Sina Rahmani paraphrases Edward Said: "Another saddening story he [Said]
tells is that of the death of PLO spokesmen Kamal Nasir. Nasir was
babysitting for a relative of Said who had gone with Said to Jordan to
bury an aunt who had recently passed away. That very night that the two
of them had left for Jordan, Nasir was assassinated by an Israeli strike
team lead by Ehud Barak, who would become Prime Minister more than two
decades later. Exemplifying the vindictiveness of the Israeli attitude
towards Palestinians, the eloquent poet and writer Nasir was found
riddled with bullets in his mouth and his right hand."
"His poetic talents," Tarazi writes,
"which appeared early in childhood, were nurtured by the annual Suq
Okath (a traditional Arab poetry contest) held at the College [Bir Zeit]

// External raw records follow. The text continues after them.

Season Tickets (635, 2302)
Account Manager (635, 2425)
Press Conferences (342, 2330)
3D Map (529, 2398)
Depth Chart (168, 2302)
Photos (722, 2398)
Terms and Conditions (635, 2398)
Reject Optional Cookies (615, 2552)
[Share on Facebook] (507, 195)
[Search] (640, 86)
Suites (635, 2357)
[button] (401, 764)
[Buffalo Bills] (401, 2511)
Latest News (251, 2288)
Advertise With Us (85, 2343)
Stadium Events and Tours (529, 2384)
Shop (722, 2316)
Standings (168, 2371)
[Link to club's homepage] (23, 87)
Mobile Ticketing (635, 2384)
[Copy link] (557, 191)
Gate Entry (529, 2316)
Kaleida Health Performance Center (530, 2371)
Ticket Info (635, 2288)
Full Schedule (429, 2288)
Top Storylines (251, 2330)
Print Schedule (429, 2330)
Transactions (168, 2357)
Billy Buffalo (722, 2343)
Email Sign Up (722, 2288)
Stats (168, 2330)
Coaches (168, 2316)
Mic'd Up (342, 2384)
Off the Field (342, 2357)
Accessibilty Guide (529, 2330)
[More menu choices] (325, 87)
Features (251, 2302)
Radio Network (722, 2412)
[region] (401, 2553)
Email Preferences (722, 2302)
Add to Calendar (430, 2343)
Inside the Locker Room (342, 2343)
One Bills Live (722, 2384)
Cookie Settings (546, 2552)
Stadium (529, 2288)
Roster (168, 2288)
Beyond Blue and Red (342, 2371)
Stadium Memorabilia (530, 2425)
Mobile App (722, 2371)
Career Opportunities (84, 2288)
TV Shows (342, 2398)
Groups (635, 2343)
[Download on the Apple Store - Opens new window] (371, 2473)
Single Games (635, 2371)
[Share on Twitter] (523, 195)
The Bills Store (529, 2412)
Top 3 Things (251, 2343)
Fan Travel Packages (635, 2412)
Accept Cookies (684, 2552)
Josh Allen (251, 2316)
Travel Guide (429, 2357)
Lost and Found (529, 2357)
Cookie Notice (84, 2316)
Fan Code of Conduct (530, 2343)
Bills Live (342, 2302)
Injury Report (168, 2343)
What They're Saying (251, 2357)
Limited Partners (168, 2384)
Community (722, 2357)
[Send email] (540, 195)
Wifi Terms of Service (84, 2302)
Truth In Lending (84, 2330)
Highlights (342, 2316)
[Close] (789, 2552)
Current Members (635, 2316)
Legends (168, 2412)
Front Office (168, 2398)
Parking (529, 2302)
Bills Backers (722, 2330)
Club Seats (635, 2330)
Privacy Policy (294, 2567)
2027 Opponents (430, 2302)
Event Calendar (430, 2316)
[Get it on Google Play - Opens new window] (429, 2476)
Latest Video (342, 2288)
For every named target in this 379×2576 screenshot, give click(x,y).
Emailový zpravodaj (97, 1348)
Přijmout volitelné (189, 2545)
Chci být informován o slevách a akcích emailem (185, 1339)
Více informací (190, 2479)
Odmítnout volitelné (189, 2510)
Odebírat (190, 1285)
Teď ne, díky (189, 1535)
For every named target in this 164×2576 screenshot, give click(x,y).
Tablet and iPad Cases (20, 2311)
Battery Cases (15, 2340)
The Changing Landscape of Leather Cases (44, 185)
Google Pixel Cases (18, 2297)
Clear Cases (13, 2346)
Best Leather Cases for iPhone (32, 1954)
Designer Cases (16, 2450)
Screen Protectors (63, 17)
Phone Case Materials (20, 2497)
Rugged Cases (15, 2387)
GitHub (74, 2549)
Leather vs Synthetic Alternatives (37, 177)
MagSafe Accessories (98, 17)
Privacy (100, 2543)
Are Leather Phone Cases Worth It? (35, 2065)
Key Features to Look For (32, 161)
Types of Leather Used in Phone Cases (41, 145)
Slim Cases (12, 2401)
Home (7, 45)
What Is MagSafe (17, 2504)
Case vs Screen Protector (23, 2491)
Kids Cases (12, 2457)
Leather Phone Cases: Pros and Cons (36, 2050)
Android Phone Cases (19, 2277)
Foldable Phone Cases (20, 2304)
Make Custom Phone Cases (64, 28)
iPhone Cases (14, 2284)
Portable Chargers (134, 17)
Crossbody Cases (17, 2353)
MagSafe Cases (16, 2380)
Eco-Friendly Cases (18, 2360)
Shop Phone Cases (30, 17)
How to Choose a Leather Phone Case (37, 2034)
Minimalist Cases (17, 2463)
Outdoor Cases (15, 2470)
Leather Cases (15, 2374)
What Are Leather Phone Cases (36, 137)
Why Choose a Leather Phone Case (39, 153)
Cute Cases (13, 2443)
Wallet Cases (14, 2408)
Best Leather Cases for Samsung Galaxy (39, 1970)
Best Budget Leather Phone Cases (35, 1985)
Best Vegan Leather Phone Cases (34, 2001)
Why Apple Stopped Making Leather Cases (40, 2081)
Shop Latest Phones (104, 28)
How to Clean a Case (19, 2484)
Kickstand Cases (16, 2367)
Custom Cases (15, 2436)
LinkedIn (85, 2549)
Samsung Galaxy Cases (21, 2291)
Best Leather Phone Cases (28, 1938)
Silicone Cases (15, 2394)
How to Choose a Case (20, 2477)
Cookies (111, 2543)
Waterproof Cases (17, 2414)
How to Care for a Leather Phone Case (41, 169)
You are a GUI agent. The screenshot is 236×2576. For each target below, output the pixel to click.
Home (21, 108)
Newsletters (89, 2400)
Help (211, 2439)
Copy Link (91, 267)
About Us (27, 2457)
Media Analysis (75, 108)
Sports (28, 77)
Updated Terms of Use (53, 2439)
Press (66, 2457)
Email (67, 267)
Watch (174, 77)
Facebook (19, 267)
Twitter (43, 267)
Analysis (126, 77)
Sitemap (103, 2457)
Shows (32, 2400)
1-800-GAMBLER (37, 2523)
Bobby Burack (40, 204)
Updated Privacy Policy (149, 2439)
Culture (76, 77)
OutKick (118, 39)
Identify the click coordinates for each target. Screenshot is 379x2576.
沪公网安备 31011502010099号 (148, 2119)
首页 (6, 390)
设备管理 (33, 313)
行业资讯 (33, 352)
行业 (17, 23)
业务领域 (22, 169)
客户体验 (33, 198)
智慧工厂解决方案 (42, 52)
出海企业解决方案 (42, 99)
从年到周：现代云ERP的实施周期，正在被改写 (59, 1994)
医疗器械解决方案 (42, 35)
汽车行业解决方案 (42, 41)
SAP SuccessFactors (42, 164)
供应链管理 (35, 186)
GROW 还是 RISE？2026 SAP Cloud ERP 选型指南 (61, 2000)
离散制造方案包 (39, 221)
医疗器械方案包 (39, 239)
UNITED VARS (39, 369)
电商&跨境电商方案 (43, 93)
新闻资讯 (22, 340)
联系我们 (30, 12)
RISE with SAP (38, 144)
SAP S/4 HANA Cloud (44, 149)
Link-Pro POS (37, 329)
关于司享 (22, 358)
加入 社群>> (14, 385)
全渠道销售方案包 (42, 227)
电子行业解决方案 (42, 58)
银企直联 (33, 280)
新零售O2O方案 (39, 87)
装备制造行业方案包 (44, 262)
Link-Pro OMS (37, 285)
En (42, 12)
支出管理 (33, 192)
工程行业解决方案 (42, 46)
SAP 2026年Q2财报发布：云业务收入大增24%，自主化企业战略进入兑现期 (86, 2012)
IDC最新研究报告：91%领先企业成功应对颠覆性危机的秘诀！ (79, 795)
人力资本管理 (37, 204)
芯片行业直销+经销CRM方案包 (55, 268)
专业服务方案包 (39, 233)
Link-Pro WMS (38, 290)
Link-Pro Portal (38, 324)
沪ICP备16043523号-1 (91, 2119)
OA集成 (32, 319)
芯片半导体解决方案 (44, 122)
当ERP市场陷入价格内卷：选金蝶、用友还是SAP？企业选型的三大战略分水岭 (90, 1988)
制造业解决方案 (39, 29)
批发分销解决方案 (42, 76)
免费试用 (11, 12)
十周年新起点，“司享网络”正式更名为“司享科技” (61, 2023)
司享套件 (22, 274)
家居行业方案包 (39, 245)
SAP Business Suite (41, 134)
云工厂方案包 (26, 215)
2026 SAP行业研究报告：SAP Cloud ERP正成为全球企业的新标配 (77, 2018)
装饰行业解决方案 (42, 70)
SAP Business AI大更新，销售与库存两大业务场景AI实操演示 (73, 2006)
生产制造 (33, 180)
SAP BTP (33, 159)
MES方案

and in which he always extemporized and excelled. He completed his
education at the American University of Beirut where he won the
prestigious poetry prize for his poem "The Orphan."
By
murdering Nasir, who was exiled from Jordan only to return and be
deported again by Israel along with hundreds of other Palestinian
intellectuals in 1967, Israel "was to demonstrate, once again,"
according to Tarazi,
"its commitment to destroying any embodiment of Palestinian identity
and any resistance to its attempts at establishing facts on the ground.
Thinkers and writers were viewed as a threat."
Ariel Sharon's legacy wrote Edward Said, will be that of an Arab killer,
as will that of Nasir's gleeful executor, Ehud Barak. Kamal Nasir was a
threat, but contrary to his rather stupid and short-sighted
executioners' expectations, he remains a threat to Israel's injustice;
it is in part from his painful experience of the "ugly side of
civilization," that he created a wealth of beauty that will inspire and
instruct "so long as men can breathe, or eyes can see." It is the legacy
which my late father, neither a poet, nor an intellectual, bequeathed
to me one day while we were talking in his Central California backyard.
"Nasir will always be remembered
as a man with boundless love for his people and for humanity as a
whole. His charm, compassion and tolerance won him several friends and
admirers among people from all walks of life. As a poet, he was widely
acclaimed for eloquently expressing the hopes and pains of his people,
and advocating their cause. His charismatic public appearances were a
source of inspiration to the masses that flocked to listen to him at
every possible occasion."
Kamal Nasir's Last Poem addresses exile and the longing for return as he admonishes his "beloved,"
Tell my only one, for I love him,
That I have tasted the joy of giving
And my heart relishes the wounds of sacrifice.
There is nothing left for him
Save the sighs from my song...Save the remnants of my lute
Lying piled and scattered in our house.
Tell my only one if he ever visits my grave
And yearns for my memory,
Tell him one day that I shall return --
to pick the fruits.
In Letter to Fadwa, Nasir anticipates his death, inspires hope, emits courage, and conveys beauty:
If my songs should reach you despite the narrow skies around me,
remember that I will return to life,
to the quest for liberty,
remember that my people may call on my soul
and feel it rising again from the folds of the earth.
Rahmani,
Sina. "Edward Said: The Last Interview, and: Selves and Others: A
Portrait of Edward Said, and: The Battle of Algiers (review)"
Comparative Studies of South Asia, Africa and the Middle East, Volume
25, Number 2, 2005, Duke University Press, pp. 512-514.